◆ **Request**: Replace "Renewal Stage" with "Billing Stage" in the records, starting with the line that contains "Task: Click green" and going on through the line that contains "Looking at the screenshot, I should (x=974, y=338).". Give back only those lines, with everything else unchanged.

** BEGIN **

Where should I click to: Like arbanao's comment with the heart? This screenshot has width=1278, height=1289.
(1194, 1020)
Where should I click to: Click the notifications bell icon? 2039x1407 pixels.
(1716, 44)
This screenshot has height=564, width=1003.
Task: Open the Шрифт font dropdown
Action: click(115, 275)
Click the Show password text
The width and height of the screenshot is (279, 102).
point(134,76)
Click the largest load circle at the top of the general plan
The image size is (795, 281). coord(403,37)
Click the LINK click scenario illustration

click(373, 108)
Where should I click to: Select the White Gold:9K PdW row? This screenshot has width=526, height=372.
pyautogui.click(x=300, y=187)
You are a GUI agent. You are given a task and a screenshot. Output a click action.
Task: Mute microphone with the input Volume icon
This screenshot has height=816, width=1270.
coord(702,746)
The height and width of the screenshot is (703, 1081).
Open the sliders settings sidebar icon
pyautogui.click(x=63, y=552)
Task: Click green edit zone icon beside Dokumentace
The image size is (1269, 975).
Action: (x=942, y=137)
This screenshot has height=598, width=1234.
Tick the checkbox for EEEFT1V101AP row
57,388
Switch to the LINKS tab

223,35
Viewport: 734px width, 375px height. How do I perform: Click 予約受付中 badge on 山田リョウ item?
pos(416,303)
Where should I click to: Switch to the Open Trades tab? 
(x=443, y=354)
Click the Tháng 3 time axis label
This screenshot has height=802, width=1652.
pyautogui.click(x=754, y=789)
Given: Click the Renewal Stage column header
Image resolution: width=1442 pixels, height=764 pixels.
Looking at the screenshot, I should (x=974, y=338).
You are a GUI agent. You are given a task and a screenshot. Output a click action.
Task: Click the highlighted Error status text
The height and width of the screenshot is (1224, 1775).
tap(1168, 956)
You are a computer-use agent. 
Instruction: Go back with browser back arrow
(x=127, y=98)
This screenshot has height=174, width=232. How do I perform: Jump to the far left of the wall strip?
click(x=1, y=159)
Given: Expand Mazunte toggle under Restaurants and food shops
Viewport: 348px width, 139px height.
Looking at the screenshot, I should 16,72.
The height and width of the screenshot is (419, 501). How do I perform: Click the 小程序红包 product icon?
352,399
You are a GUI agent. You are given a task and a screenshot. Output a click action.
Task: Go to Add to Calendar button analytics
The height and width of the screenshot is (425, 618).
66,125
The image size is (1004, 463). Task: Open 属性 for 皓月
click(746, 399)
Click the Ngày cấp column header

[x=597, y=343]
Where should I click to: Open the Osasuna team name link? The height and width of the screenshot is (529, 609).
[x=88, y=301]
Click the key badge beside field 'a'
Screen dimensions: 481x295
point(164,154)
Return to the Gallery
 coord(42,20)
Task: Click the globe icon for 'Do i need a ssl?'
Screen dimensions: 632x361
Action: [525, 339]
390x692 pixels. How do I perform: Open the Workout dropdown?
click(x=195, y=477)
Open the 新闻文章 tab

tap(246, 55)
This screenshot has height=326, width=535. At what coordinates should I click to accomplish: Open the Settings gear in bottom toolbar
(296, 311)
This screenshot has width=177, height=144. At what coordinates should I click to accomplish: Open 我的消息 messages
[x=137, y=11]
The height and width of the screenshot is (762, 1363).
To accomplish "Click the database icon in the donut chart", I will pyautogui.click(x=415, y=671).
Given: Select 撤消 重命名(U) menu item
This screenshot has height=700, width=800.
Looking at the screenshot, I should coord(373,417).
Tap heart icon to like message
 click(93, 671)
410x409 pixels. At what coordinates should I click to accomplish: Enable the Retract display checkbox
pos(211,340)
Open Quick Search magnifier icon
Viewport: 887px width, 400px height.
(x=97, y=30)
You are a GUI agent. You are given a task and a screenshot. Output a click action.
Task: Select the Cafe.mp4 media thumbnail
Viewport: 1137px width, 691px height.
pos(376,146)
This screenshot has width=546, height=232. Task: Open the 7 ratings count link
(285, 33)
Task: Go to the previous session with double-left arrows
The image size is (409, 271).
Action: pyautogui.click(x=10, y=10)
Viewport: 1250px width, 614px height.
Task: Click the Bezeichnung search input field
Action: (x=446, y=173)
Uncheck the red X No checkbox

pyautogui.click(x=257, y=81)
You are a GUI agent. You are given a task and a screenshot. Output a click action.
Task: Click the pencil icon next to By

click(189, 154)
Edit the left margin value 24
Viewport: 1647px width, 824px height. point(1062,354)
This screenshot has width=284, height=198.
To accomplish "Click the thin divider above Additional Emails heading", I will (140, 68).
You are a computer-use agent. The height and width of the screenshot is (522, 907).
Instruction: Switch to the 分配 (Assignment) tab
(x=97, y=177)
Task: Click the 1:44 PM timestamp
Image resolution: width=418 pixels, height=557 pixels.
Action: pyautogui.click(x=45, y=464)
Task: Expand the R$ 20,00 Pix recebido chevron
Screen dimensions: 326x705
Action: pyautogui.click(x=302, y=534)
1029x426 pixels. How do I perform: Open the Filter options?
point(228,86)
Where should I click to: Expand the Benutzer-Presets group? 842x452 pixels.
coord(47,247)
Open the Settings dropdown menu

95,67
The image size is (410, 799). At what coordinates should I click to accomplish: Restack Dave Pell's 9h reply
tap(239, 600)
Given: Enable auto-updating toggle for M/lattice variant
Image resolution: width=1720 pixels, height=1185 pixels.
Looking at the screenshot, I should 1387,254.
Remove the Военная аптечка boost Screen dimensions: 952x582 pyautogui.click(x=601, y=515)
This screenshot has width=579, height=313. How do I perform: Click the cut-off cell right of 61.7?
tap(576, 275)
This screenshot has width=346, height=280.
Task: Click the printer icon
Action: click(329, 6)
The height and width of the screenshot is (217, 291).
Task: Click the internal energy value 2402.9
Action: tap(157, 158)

** END **

◆ **Result**:
Task: Click green edit zone icon beside Dokumentace
The image size is (1269, 975).
Action: (x=942, y=137)
This screenshot has height=598, width=1234.
Tick the checkbox for EEEFT1V101AP row
57,388
Switch to the LINKS tab

223,35
Viewport: 734px width, 375px height. How do I perform: Click 予約受付中 badge on 山田リョウ item?
pos(416,303)
Where should I click to: Switch to the Open Trades tab? 
(x=443, y=354)
Click the Tháng 3 time axis label
This screenshot has height=802, width=1652.
pyautogui.click(x=754, y=789)
Given: Click the Billing Stage column header
Image resolution: width=1442 pixels, height=764 pixels.
Looking at the screenshot, I should (x=974, y=338).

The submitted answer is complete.